It was 23 years after Instead of a Letter that After a Funeral was finally published, in 1986. Make Believe was published in 1993. When Athill retired, at 75, after 50 years in publishing, everyone urged her to write a book about it. "The thought of wading through 50 years..." she says. "I just thought: 'I bloody well can't'." In the end, she sent an extract about working with Jean Rhys to Ian Jack at Granta – and a few other bits – and he said it was "wonderful". "I adored that!" she says. "And it went very well and I got good reviews and that got me going".

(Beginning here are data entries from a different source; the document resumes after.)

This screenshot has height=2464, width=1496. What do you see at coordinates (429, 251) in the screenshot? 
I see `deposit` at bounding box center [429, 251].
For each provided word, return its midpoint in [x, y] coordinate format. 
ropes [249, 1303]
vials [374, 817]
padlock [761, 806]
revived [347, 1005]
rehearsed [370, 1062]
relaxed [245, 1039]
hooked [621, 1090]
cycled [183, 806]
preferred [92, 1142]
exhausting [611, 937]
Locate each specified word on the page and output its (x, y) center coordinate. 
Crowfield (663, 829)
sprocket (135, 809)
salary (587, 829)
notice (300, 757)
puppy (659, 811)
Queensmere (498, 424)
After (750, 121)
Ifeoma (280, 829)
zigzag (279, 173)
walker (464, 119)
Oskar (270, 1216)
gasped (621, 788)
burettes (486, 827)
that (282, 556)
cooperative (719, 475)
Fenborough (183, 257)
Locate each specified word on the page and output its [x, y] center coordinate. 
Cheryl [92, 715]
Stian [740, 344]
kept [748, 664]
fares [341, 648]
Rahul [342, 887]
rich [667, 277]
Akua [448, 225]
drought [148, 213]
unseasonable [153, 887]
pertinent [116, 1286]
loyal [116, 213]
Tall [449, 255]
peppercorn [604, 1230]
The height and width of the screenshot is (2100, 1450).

The resulting book, Stet, published in 2000, is a fascinating portrait of a now lost world and of what it takes to bring a work of literature to birth. It also includes gripping accounts of two encounters with evil. One involved Gitta Sereny and her work on Into That Darkness, based on conversations with the Kommandant of Treblinka, Franz Stangl. The other was a meeting Athill had, about a possible book, with Myra Hindley. "It was very interesting meeting her," she says, "because she's so intelligent." Hindley had, she says, just "got to the point of agreeing to go up to the moors with the police to try and find the grave of the one child who hadn't been found" . "I thought," she says, "'if she is forced to face what she actually did, she will go mad'. I also thought: 'I don't want to murder this woman and that's what I'd be doing'. And as for the other side of it, the idea that the more we know about evil, the better we'll be able to cope with it, it's nonsense. We know as much about evil as we can and it doesn't make any difference at all."

On evil, as on so many other things, I think Diana Athill is right. I think that more information, about more cruelty, and more injustice, doesn't make us kinder. I think that writing is about "getting things down as they really were". I think that honesty is like a bracing breeze. I think, as she says in Somewhere Towards the End, that "we on our short-lived planet are part of a universe simultaneously perfectly ordinary in that there it is and incalculably mysterious in that it is beyond our comprehension", and that this does not feel like "believing in nothing".

And I think, as she did, after the miscarriage in her forties that nearly killed her, that other losses recede when set against the sheer, brilliant, screaming, shrieking joy of being alive.